Les nazis en poste au Luxembourg étaient toutefois persuadés que la majorité de ces adhérents qui avaient rejoint la VdB en nombres impressionnants n’avaient pas agi par conviction mais par opportunisme. Intérieurement, ils restaient incorrigiblement attachés au monde d’avant. L’humanisme stérile, la haine fratricide de l’Allemagne, le séparatisme petit-bourgeois que les Juifs, les Français et les curés leur avaient inculqué pendant des décennies avaient trop profondément pénétré leurs esprits – tel était le constat que dressait régulièrement le Sicherheitsdienst dans ses rapports.

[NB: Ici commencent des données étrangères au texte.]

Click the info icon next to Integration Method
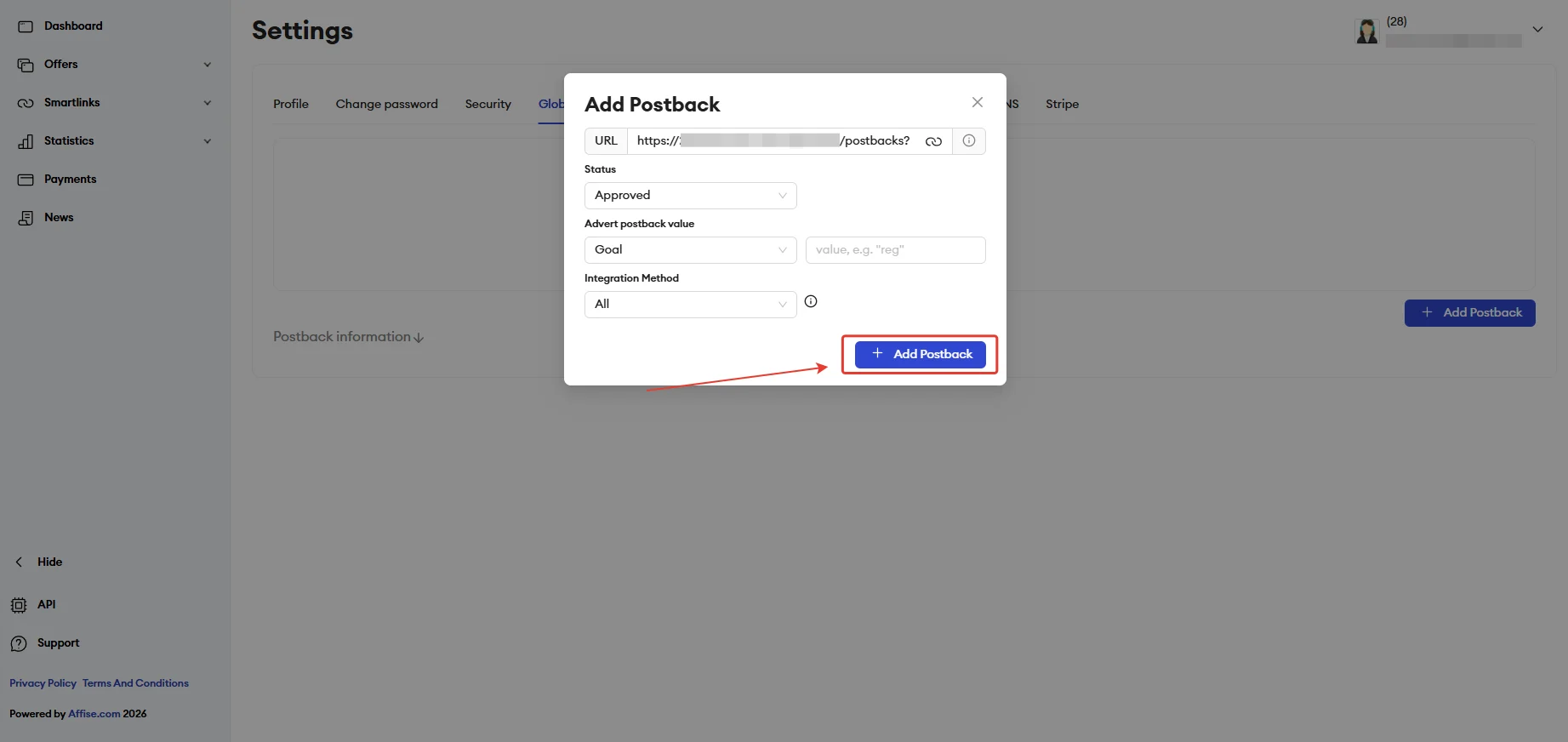1568x742 pixels. click(x=811, y=301)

La jeunesse, en revanche, était une page blanche. L’éduquer dans le national-socialisme était à moyen terme le moyen le plus sûr et efficace de fondre la société luxembourgeoise dans la Volksgemeinschaft. C’est d’ailleurs ce que Damien Kratzenberg, chef nominal de la VdB mais aussi professeur de grec et d’allemand, écrivit de but en blanc aux cadres dirigeants de son parti dans une circulaire du 22 mars 1941:

„Mit der Jugend gewinnen wir die Zukunft. Gewinnen wir sie, dann zerschlagen wir die letzten Hoffnungen unserer Gegner. Nichts beweist ihnen so unzweideutig und so unwiderleglich, dass ihre Sache verloren ist, wie die singend, stolz und glücklich durch die Strassen ziehenden Jungen und Mädchen der Volksjugend. Wer sich durch seine Namenunterschrift auf die Losung ‚Heim ins Reich’ festlegt, der übernimmt dadurch die Verpflichtung, auch seine Kinder in diesem Geiste zu erziehen bezw. erziehen zu lassen. Wer sich dieser Verpflichtung entzieht, muss sich darauf gefasst halten, dass sein Bekenntnis zu Grossdeutschland als erheuchelt angesehen wird.“

La mise au pas de la jeunesse

Dès le 31 janvier 1941, le Gauleiter avait décrété par ordonnance que seul les membres de la Luxemburger Volksjugend (LVJ), l’organisation de jeunesse de la VdB et l’équivalent luxembourgeois des Jeunesses hitlériennes, seraient autorisés à se présenter à l’examen de fin d’études secondaires. Le mois suivant, une autre ordonnance faisait de l’appartenance à la LVJ une condition indispensable pour obtenir un contrat d’apprentissage dans les domaines du commerce, de l’artisanat et de la fonction publique. Un pas supplémentaire fut franchi à la rentrée suivante, lorsque l’adhésion à une organisation de jeunesse nazie fut exigée pour pouvoir s’inscrire dans une école.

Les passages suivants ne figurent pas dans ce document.